We have a 36 HP Yanmar 3JH2E so that would be about 27,000 watts. Now say that
wanted to give up the ability to approach hull speed while motoring, maybe 1/2
of that would be OK. So call it 12,000 watts, or 1000 Ah in a 12V system to
motor for an hour. Our batteries were close enough to $1,000 for 100Ah so it
will cost you $10,000 to have enough batteries to motor for 1 hour.

The solar capacity to get you into the barest realm of running that motor or
charging a sufficient battery bank would be 3000 watts...minimum. The most I
have heard of on a 40-50 foot monohull is 2400 watts. A catamaran could get
you there, but you will give up looks and be spending $100,000+ on panels,
controllers, wiring, mounting, etc. And weight is crucial on a catamaran so
bust out more cash to make it lightweight.

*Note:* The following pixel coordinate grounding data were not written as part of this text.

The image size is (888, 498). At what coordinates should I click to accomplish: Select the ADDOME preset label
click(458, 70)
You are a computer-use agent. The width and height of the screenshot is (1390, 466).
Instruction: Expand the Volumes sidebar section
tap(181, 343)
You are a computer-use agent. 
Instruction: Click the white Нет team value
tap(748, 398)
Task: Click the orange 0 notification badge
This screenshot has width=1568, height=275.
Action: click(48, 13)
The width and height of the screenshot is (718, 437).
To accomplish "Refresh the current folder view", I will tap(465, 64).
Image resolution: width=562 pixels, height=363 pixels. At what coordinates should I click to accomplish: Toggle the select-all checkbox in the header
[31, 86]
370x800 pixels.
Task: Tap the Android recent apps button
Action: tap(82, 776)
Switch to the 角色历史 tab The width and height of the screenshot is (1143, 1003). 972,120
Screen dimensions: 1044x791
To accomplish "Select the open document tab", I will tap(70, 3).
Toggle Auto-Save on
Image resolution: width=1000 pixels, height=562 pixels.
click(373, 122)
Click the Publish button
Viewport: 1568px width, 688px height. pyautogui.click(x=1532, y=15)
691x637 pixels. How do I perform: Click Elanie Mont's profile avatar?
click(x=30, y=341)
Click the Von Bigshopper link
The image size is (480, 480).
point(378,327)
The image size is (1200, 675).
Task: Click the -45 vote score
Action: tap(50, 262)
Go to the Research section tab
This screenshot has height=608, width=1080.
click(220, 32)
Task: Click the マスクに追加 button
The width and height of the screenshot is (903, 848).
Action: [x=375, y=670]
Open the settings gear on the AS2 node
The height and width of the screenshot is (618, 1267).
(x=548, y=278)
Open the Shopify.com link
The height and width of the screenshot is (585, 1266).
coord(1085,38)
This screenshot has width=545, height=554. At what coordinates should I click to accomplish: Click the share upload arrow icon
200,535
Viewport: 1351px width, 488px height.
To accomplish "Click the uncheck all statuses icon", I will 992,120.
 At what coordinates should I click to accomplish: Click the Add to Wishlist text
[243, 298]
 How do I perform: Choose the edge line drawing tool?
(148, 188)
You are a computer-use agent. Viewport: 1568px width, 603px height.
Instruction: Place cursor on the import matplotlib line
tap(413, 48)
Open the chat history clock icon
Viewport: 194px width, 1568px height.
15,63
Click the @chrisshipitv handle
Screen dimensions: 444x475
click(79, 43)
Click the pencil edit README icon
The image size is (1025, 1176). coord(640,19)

All this means that realistically you will have 1 hour or less of electric
motor run time. I have only been sailing for 5 months so take this with a
grain of salt, but I usually have somewhere to get to before dark and I also
don't enjoy waiting days for favorable weather or inching along at 4 knots in
crappy wind. And I like traveling on the Atlantic Intracoastal Waterway. I use
the engine to keep our speed above 6 knots. So if I was to go with electrical
propulsion I would put in a generator (probably a DC generator).

Sailing Uma has some YouTube videos about electric propulsion on their
sailboat. Their style of travel is much different than mine. They sail a lot
more!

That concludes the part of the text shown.